3D printed buildings are in the news again…
[New Story] was started in 2015, shortly after Mr. Hagler took a trip to Haiti and saw families still living in tents years after the 2010 earthquake there. Across the globe, 1.6 billion people live with inadequate housing, according to Habitat for Humanity.
Anything is better than a tent over that kind of time span, and those 1.6 billion people live in all kinds of sub-standard structures that could be replaced by something more durable and safe.
Single-family homes are a good testing ground for the durability of 3-D printed construction because they are small and offer a repetitive design process without much height, said Henry D’Esposito, who leads construction research at JLL, a commercial real estate firm. They can also be constructed to tolerate natural disasters: Nacajuca sits in a seismic zone, and the homes there have already withstood a magnitude 7.4 earthquake.
Apartments/flats also offer those advantages, with the added challenge of fitting them together, but the added reward of better land use through greater density.

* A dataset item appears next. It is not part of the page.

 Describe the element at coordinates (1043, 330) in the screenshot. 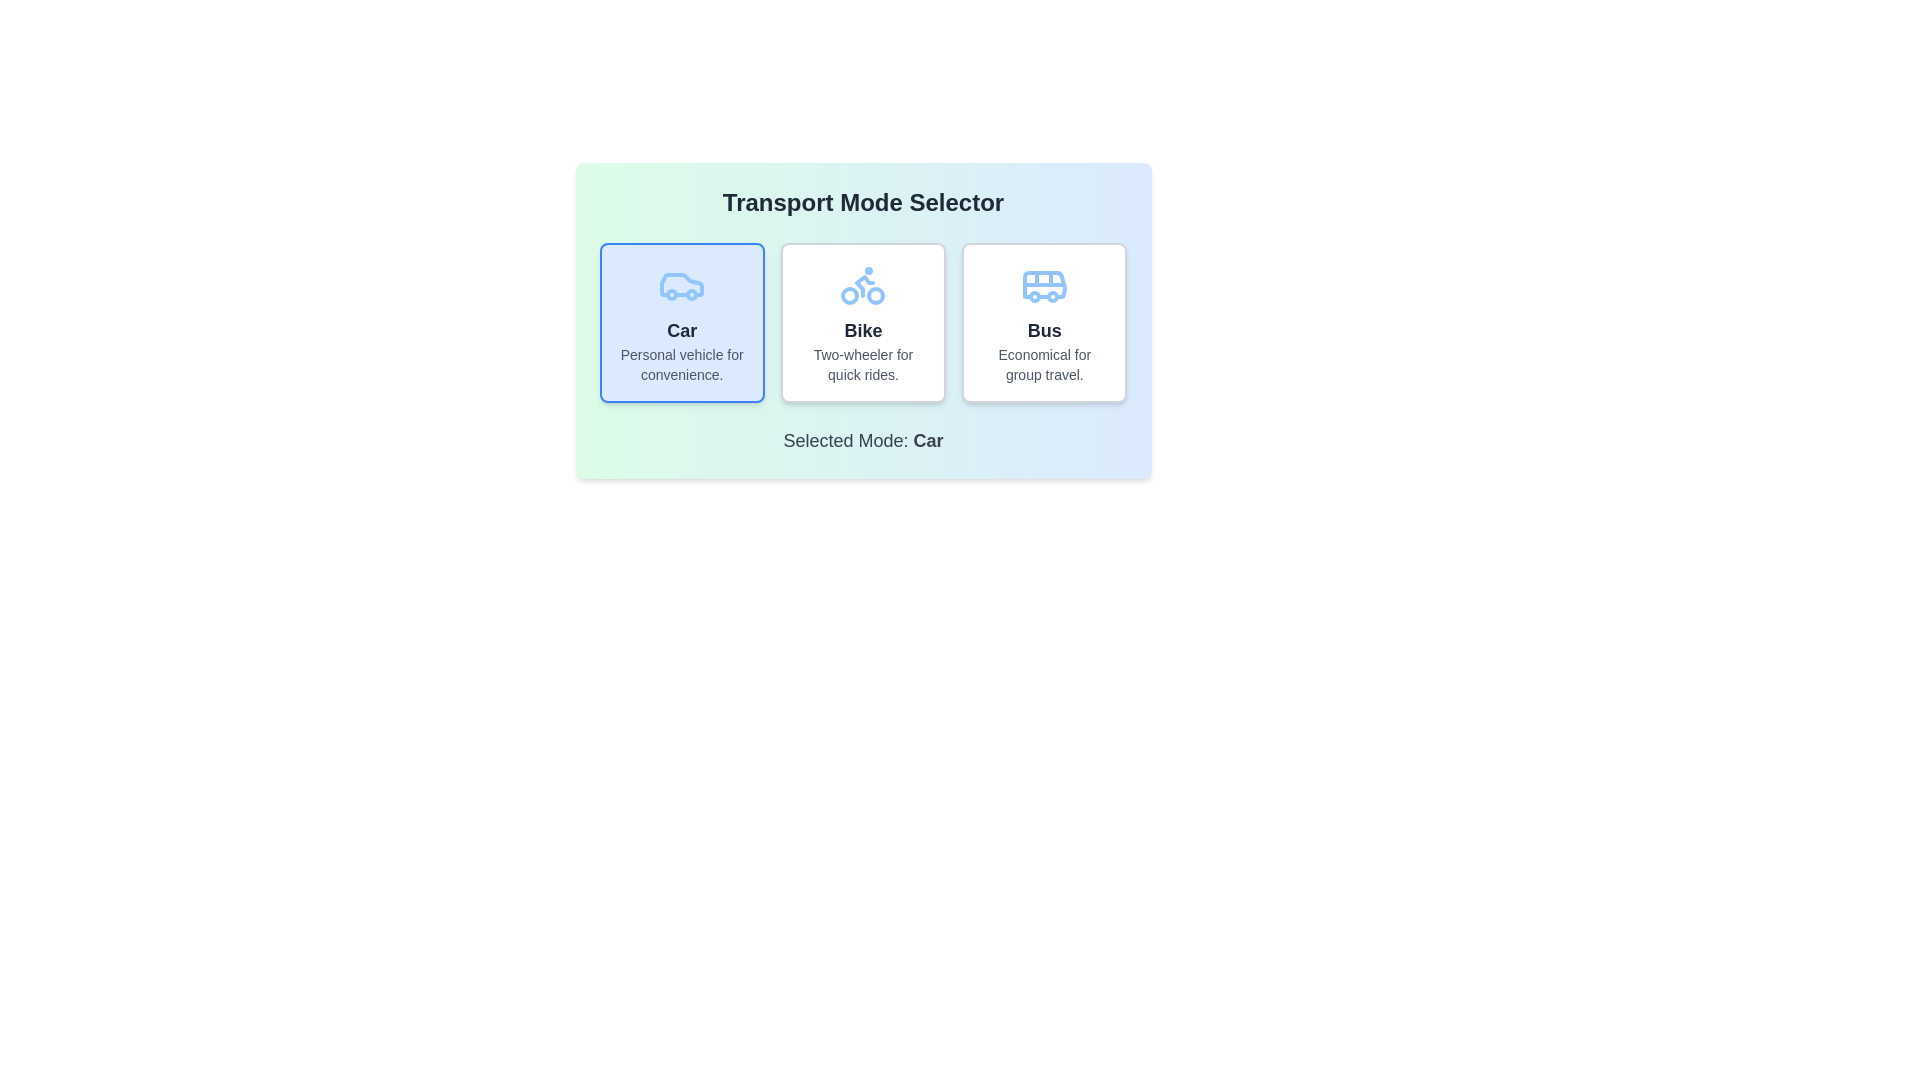

I see `text of the prominent text label displaying 'Bus', which is located in the rightmost card above the description 'Economical for group travel.' and below the blue bus icon` at that location.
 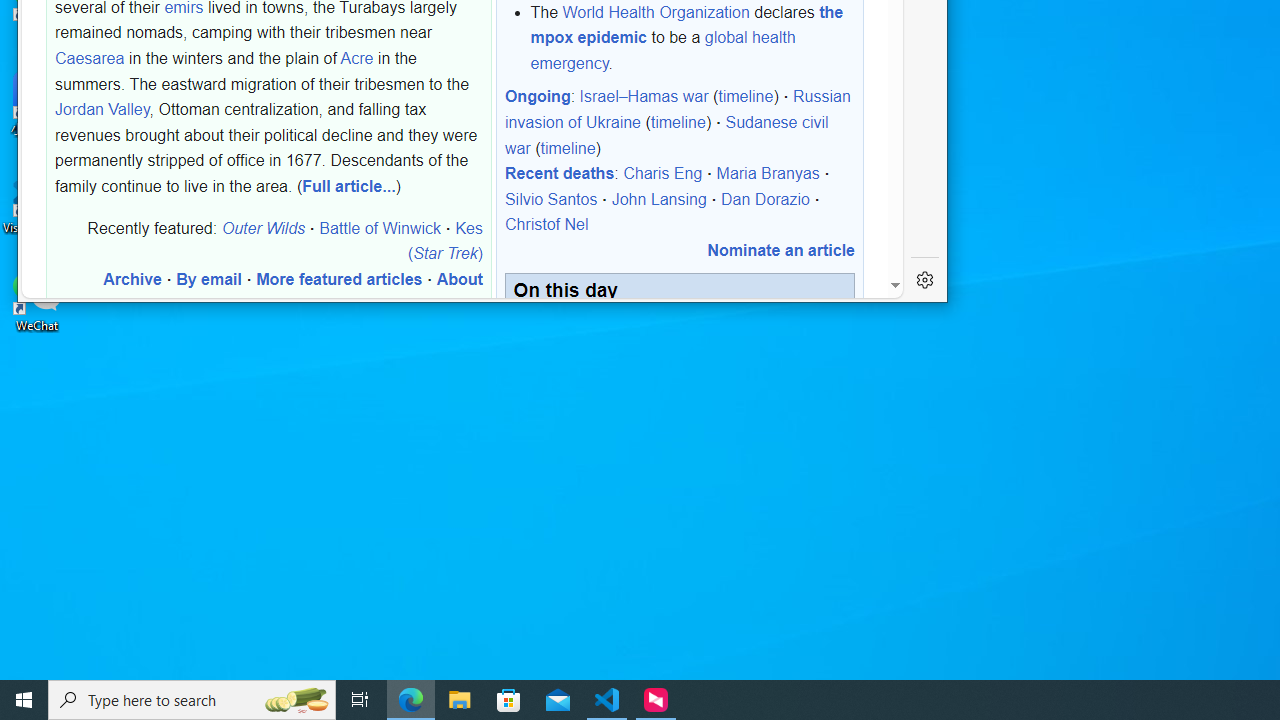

“It really is a very effective and efficient way to build a small segment of properties, but it’s not something that applies across the broader commercial real estate ecosystem,” Mr. D’Esposito said. “We don’t know exactly how these buildings will perform over decades or what the long-term value retention will be for them. So if you’re talking to an investor or lender, that’s a big yellow flag.”
That’s a weak argument that assumes single family homes are the be all and end all. There is no reason, other a failure of imagination, why these couldn’t be built as part of a larger structure, either on their own as bricks within that structure or suspended on some kind of metal skeleton.
It would be informative to compare the costs of a regular apartment building vs one assembled from modules from a machine like this. As described that’s a 1,000 sq ft unit but one could easily have different modules or varying sizes — a 500 sq foot core with additional suites or other spaces, all designed to fit together and then be added to a larger community.